• **Exercise brief**:
In the data that follows, count each line with the string "agent"; the reply is the number only.

• **Input data**:
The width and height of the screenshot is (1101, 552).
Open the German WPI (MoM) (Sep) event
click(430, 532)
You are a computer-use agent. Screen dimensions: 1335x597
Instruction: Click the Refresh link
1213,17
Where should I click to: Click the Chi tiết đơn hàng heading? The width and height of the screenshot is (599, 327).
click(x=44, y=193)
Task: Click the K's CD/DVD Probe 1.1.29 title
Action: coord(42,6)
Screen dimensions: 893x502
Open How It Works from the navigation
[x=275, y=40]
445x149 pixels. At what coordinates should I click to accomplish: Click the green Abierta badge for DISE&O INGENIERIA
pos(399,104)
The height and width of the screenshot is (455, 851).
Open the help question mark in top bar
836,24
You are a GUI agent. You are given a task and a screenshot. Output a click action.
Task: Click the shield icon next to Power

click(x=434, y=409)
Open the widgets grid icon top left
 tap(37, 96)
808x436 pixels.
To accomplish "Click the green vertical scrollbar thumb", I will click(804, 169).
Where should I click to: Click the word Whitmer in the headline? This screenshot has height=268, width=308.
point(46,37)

* * *

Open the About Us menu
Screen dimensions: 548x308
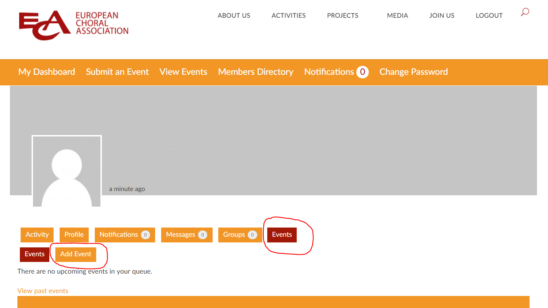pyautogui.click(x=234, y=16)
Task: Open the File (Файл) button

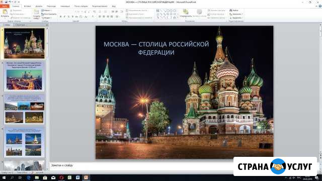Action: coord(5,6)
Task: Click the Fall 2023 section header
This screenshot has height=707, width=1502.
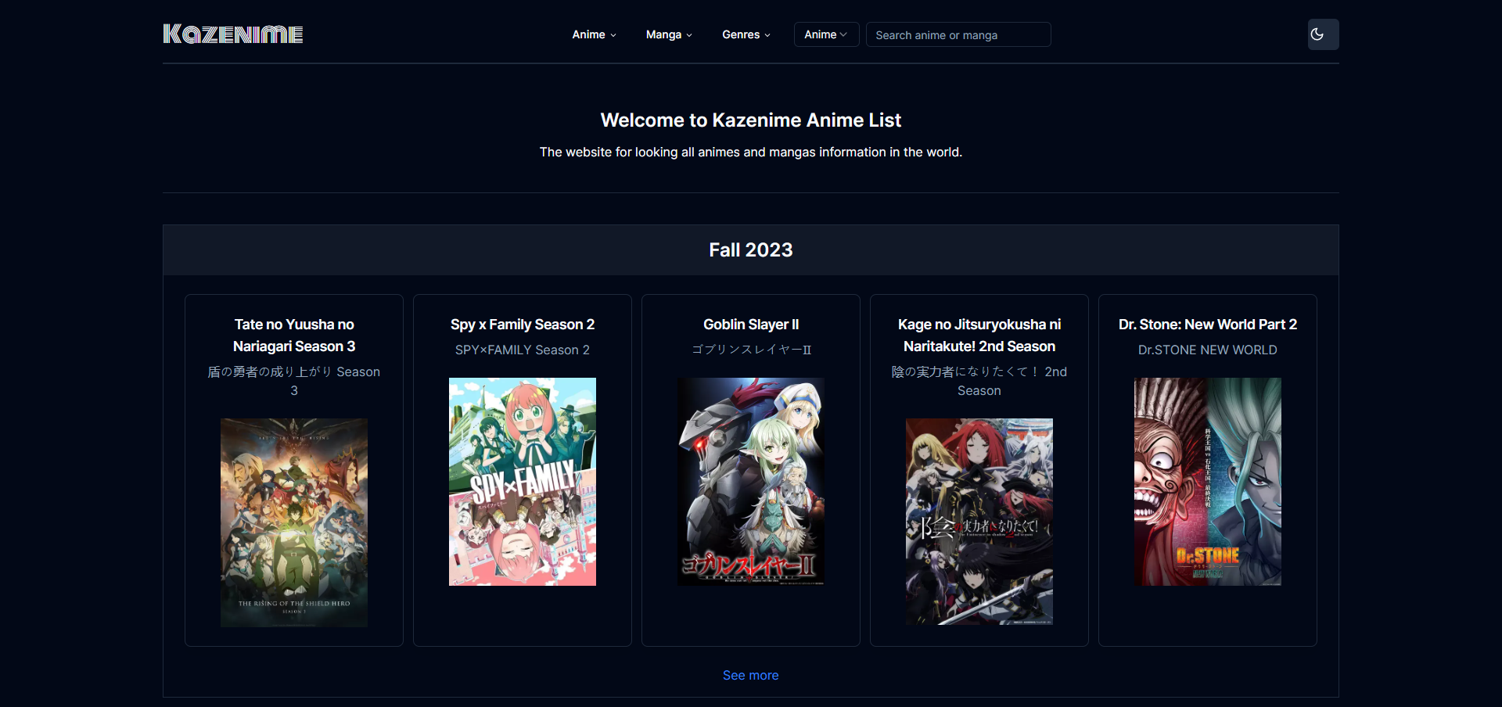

• **Completed exercise**:
2